■ WORK INSTRUCTION: Leave the pictures out, and transcribe the material below exactly from the line with "Click the 21,000 y-axis label" to the line with "Task: Click the repost count 43", both lines included.

■ SUPPLIED ENTRIES:
╭──

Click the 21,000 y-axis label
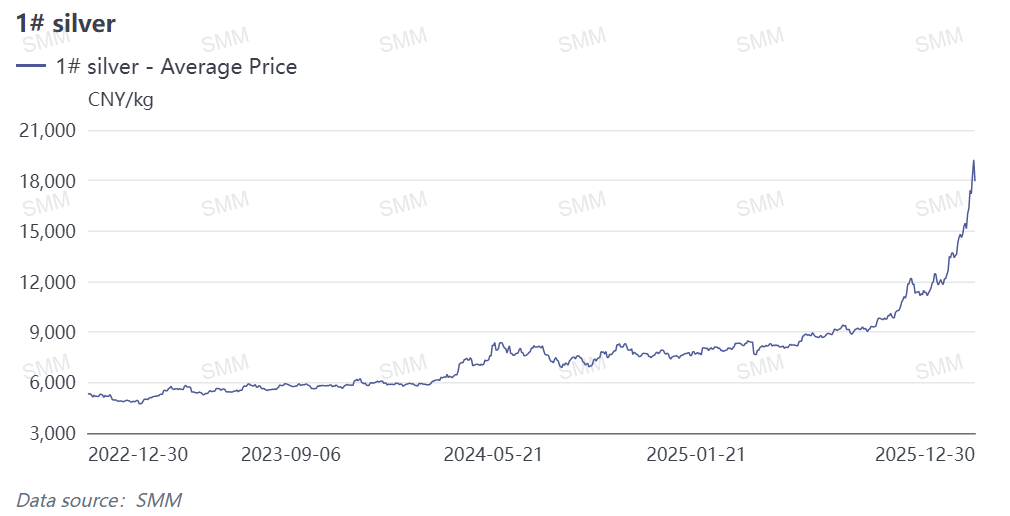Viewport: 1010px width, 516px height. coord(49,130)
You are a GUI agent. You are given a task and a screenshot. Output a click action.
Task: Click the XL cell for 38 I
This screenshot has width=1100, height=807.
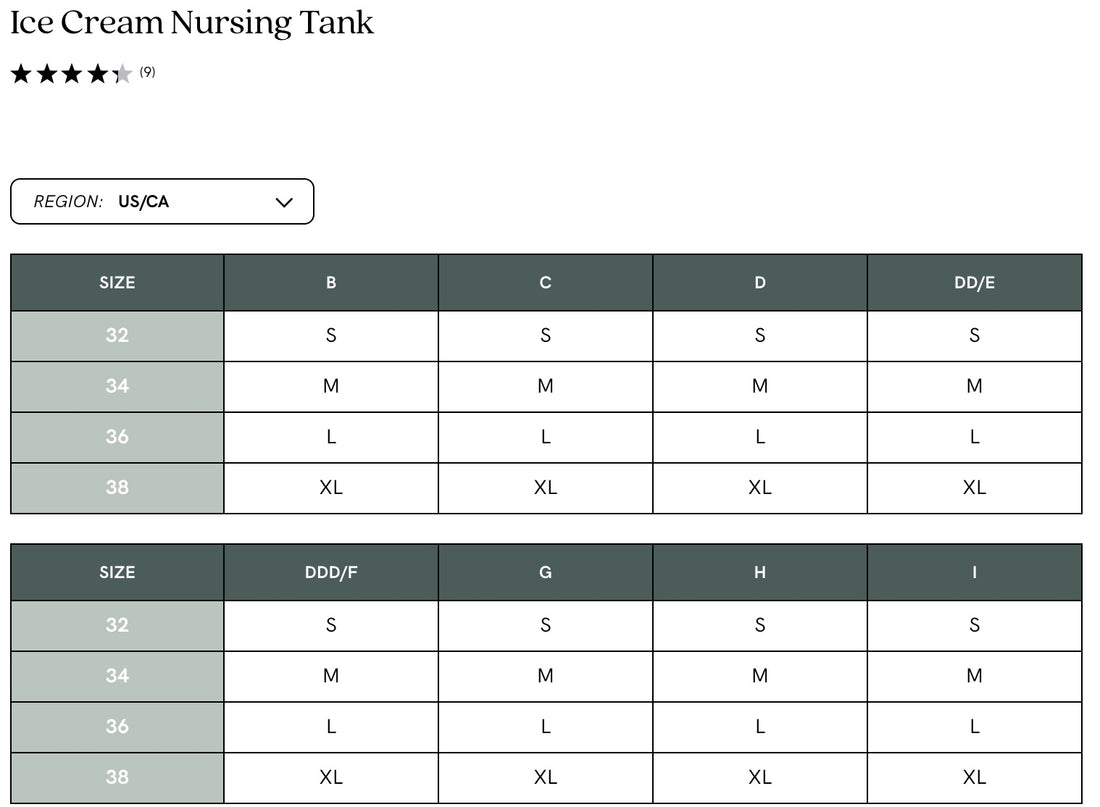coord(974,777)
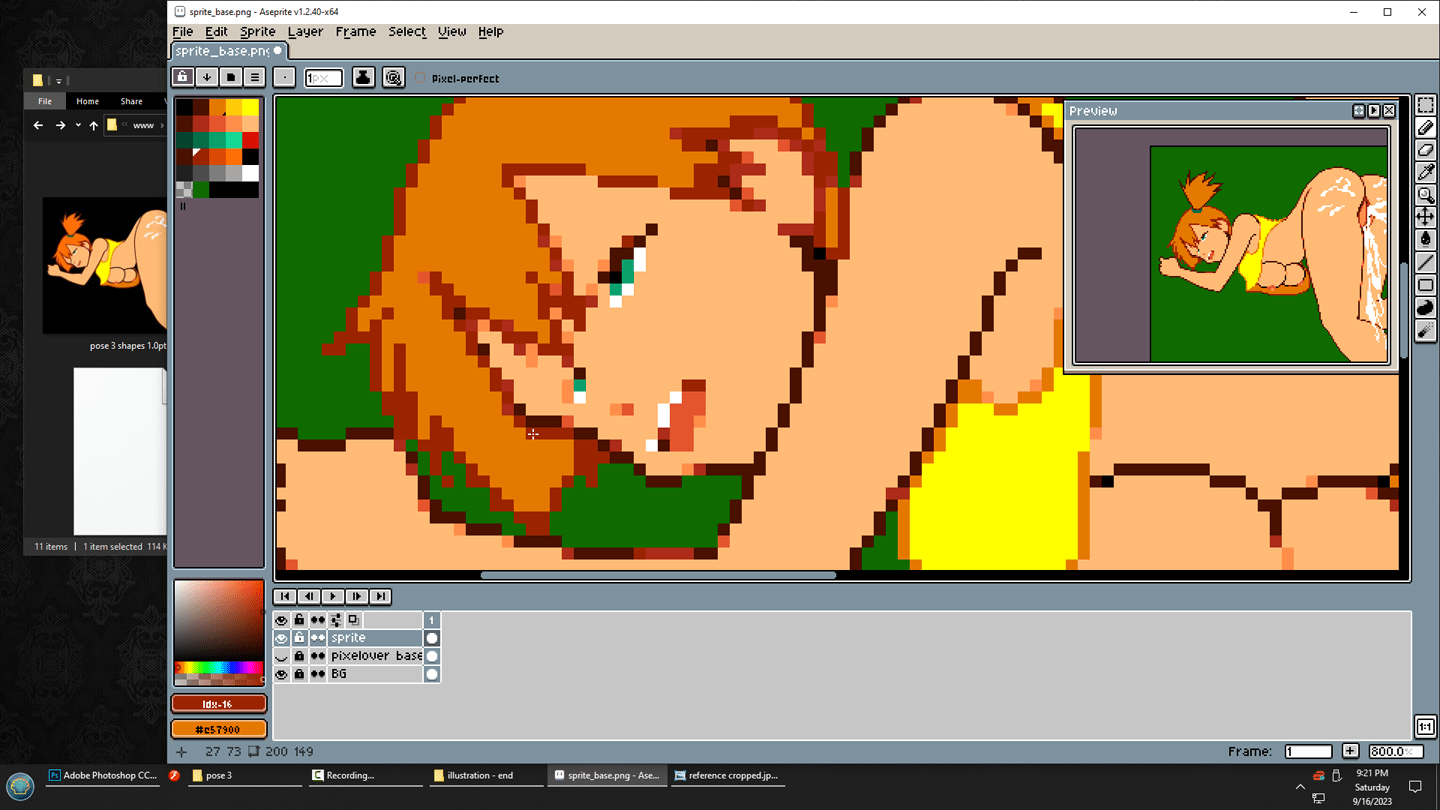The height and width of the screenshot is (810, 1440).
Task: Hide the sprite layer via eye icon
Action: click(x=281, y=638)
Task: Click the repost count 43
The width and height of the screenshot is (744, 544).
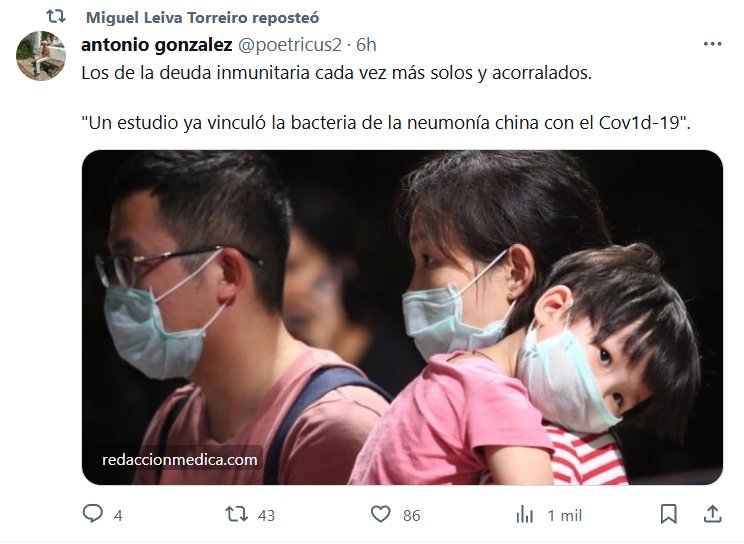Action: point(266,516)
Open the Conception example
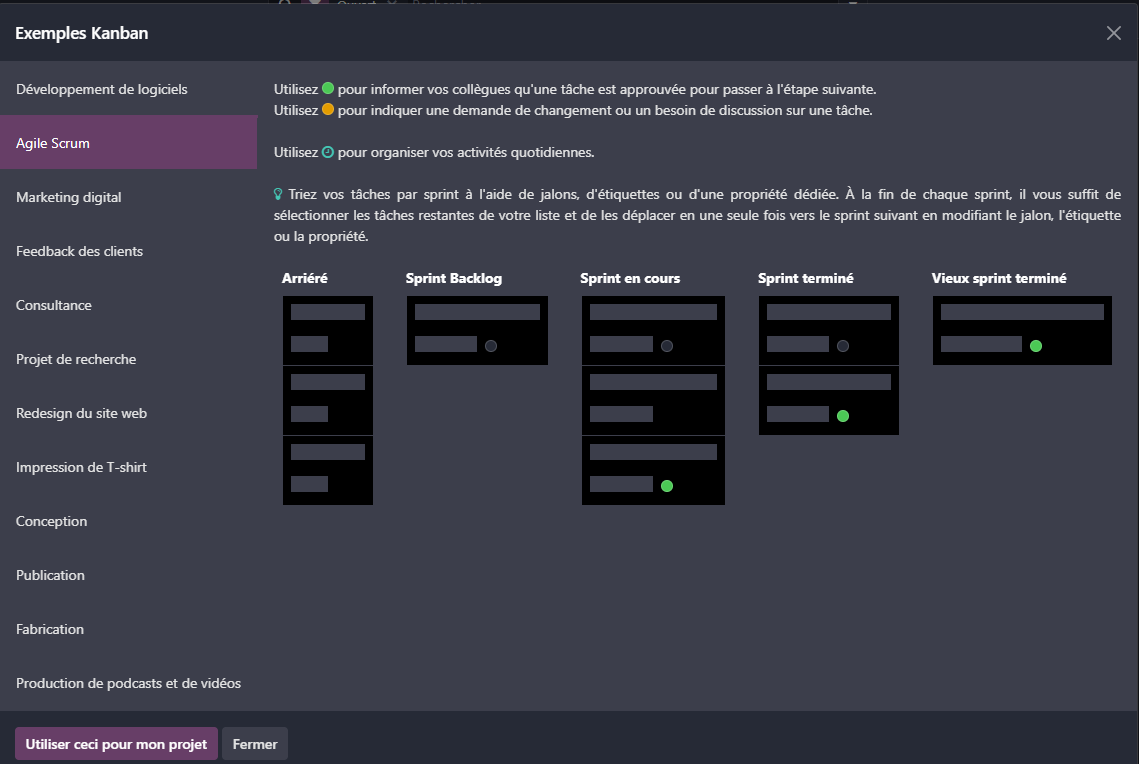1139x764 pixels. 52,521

╰──
╭──

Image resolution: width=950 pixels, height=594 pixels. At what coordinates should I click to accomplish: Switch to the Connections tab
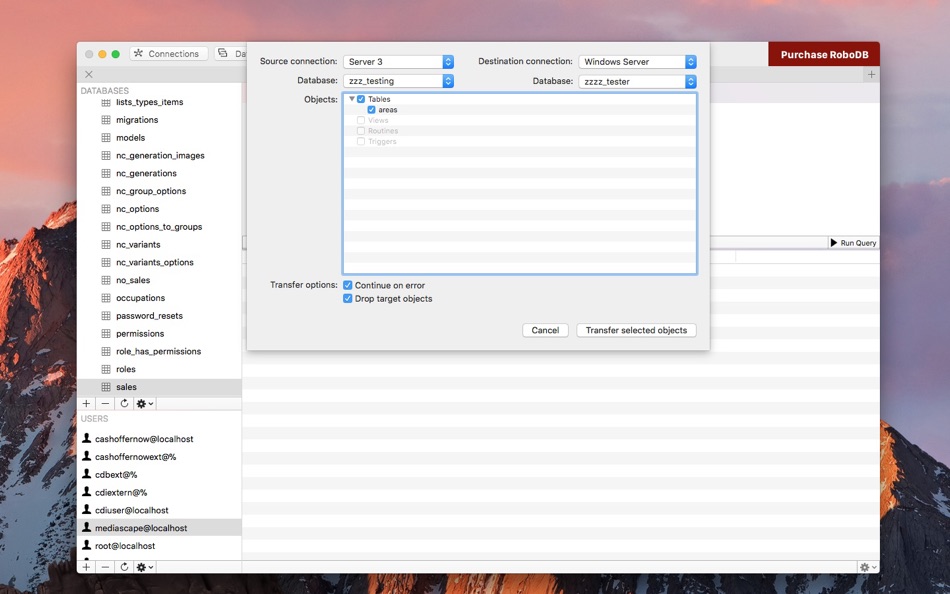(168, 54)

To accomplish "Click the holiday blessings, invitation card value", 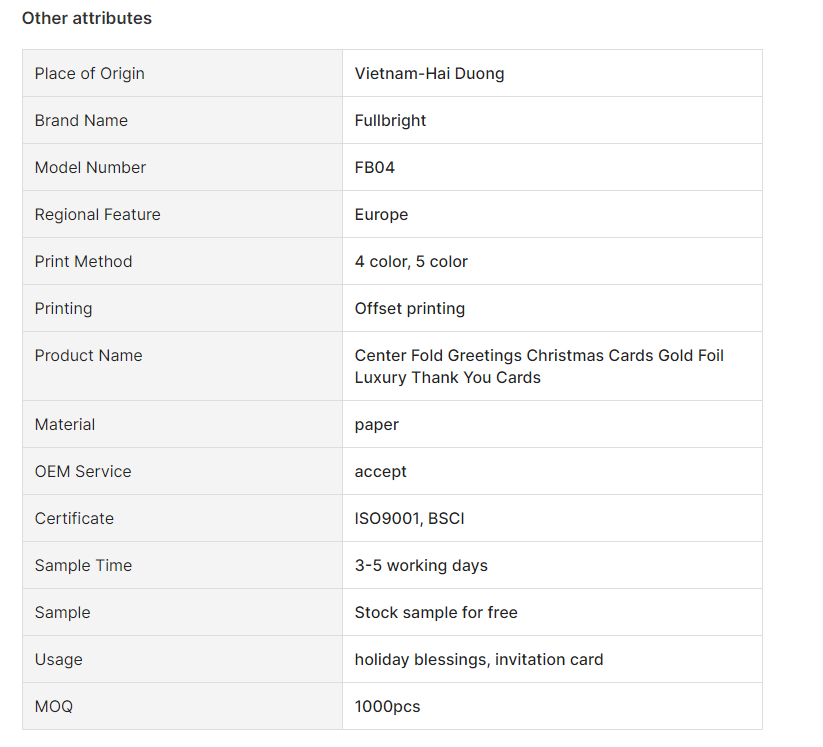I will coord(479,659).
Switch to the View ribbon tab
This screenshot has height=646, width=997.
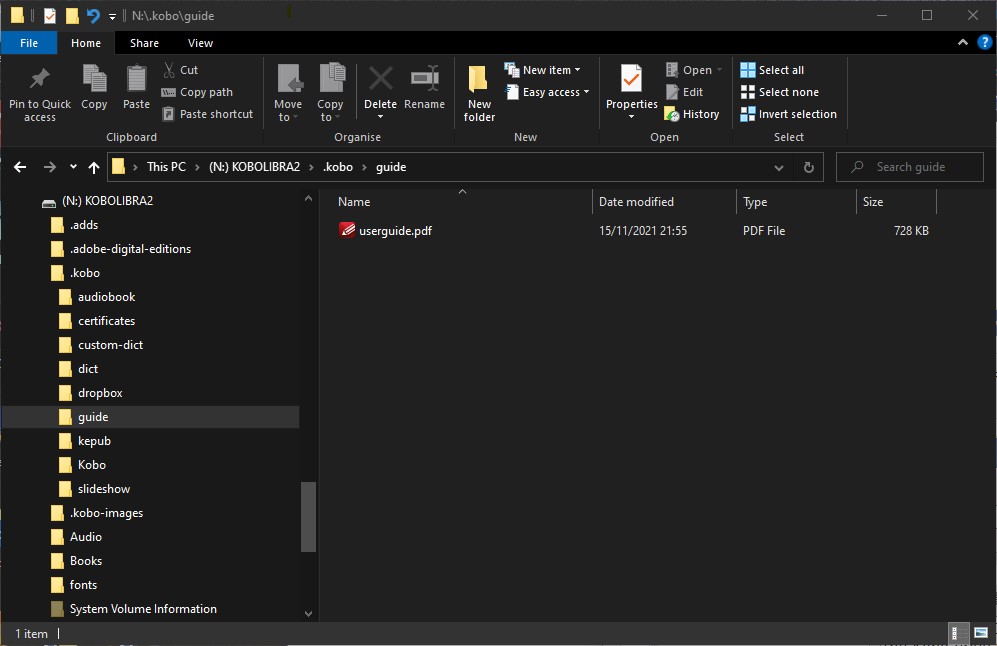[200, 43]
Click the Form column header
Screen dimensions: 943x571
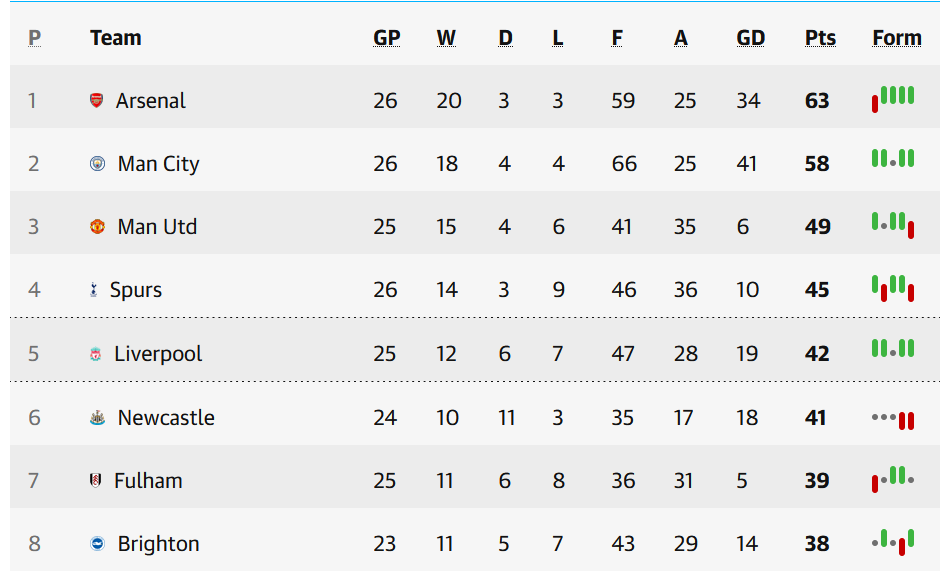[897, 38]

╰──

■ TASK ANSWER:
Click the 21,000 y-axis label
Viewport: 1010px width, 516px height. coord(49,130)
You are a GUI agent. You are given a task and a screenshot. Output a click action.
Task: Click the XL cell for 38 I
This screenshot has width=1100, height=807.
coord(974,777)
The height and width of the screenshot is (810, 1440).
Task: Hide the sprite layer via eye icon
Action: click(x=281, y=638)
Task: Click the repost count 43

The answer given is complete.